With winter now an afterthought, it seemed a good place to start. Besides the obvious problems associated with snow and ice, a “Blue Northern” cold front can easily drop the temperature thirty degrees in two or three hours. Could your character survive if he or she is caught in the open when one of these Arctic blasts blows through? Add the chill factor from near hurricane-force winds while being cold-soaked from rain or snow and it seems unlikely unless they can find shelter and heat. Could wrapping them in a freshly killed deer carcass be enough? Open your mind and put yourself in their shoes to make it real. If you want to make weather scene more severe, add thunder snow. Yes, it does happen. I’ve seen it first-hand.
While on the topic of thunderstorms, the most intense ones will normally form along the southern-most portion of a squall line. Squall lines are well-defined fronts like in the photo above that can divide the United States with cloud tops exceeding fifty thousand feet. These fast-moving fronts produce tornadoes and large hail, even at night. F-5 tornadoes spinning their two hundred mile-per-hour winds can rip up asphalt, level homes and toss semi trailers like toys. Add grapefruit-sized hail to this and you have absolute terror. The tornado that tore a mile-wide swath through Moore, Oklahoma killed twenty-one, yet in spite of its destruction, pets managed to emerge unscathed from the rubble. My heart goes out to all who are affected by such storms, and yet the resulting oddities such as tables still set when the walls are gone can make any novel pop. Before you write about tornadoes, I recommend you listen to a recording of one passing overhead. You will never forget this fearful sound.

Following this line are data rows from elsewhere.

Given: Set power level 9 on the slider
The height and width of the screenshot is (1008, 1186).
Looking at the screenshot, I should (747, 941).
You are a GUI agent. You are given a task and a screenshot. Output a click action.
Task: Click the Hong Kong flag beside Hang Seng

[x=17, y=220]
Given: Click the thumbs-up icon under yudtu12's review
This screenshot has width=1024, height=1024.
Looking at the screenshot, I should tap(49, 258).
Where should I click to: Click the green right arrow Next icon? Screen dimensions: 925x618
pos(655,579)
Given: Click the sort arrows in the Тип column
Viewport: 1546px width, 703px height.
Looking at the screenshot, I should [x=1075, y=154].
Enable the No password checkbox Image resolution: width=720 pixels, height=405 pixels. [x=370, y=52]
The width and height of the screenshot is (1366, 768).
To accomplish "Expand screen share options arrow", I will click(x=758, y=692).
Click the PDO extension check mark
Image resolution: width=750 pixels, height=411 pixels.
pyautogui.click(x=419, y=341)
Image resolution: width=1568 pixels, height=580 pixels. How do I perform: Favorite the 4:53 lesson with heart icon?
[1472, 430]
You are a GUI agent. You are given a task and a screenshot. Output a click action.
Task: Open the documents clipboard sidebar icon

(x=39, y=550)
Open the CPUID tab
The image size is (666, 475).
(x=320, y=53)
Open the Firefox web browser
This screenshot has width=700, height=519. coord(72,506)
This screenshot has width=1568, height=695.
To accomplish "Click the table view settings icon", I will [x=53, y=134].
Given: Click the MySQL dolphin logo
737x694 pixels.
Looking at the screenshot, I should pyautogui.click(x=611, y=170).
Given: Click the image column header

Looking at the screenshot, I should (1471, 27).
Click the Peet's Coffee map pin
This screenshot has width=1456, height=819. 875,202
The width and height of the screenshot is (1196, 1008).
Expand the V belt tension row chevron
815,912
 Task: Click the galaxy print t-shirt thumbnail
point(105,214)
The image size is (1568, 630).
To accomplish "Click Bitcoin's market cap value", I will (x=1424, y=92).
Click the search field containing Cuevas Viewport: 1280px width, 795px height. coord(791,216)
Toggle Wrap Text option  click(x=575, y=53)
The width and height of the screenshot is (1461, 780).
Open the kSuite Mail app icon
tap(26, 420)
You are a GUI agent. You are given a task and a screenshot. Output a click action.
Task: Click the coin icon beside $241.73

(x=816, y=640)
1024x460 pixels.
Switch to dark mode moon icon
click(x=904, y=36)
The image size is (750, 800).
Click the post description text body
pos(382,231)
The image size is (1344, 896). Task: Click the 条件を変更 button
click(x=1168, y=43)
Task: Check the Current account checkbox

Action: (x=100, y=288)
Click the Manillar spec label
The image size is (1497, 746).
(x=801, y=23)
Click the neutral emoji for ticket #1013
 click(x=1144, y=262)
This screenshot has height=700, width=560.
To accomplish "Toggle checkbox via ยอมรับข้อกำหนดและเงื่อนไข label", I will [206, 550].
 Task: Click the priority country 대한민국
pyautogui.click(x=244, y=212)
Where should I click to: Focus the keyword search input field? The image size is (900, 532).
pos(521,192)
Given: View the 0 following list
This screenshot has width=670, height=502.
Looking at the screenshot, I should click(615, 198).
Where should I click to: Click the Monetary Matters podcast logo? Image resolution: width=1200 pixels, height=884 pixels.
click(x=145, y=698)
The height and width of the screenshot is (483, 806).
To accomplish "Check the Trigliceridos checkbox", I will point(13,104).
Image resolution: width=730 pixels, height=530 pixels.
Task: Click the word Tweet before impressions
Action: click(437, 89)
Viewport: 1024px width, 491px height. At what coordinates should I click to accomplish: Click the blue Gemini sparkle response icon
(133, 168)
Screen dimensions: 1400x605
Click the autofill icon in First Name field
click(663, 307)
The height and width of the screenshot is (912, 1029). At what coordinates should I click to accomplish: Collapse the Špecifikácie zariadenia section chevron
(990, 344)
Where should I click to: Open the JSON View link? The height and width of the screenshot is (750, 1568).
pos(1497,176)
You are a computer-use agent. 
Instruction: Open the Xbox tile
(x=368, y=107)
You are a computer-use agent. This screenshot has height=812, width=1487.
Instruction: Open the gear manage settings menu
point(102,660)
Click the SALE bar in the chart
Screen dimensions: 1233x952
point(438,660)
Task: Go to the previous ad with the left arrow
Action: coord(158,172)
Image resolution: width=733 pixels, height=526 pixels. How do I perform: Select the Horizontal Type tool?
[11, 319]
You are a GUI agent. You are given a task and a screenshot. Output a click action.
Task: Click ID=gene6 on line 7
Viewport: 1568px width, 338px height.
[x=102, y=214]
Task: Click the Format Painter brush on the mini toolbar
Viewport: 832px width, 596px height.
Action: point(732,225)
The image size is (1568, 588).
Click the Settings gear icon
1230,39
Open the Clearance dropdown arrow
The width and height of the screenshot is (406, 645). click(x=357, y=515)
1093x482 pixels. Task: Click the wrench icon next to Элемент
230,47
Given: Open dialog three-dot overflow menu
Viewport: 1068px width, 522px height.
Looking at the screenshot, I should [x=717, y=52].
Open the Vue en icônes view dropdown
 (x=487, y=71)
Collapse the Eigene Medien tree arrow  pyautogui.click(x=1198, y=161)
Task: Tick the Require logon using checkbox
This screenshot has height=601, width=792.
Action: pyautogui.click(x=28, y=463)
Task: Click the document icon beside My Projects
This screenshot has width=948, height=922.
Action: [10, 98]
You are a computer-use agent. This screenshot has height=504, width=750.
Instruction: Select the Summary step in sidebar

Unlike earthquakes, thunderstorms give plenty of warning. Besides news broadcasts and warning sirens, the sky provides many clues about a storm’s intensity. Super-cells produce Cumulonimbus Mammatus clouds shown in the above photo. If you see these clouds, be prepared for large hail or tornadoes as these clouds are the result of a very unstable storm. A green sky means hail is on the way. A sky that turns day into night means the air is saturated and severe downpours are likely. Thunder is the result from energy discharges we call lightning. Hearing thunder at the same time you see the flash means the storm is directly overhead. Counting the seconds from the flash to the boom gives the storm’s approximate distance away. One second per mile is a good rule of thumb.
Dissipating thunderstorms can produce damaging concentric winds. To illustrate this, try squeezing a full water bag an inch above a flat surface with maximum force. Filming this will let you see the water shooting out in every direction. Isolated thunderstorms can lose their shape quickly once their have dumped their rain, just like the water-bag model. However, squall line storms can continue to grow even while delivering a killer deluge.
Having dealt with weather throughout two flying careers, I could write volumes on weather and never do it justice. As a writer, I am sharing this information because when it comes to antagonists, nothing beats Mother Nature. When writing your scenes, be sure to include her or be prepared to face her wrath.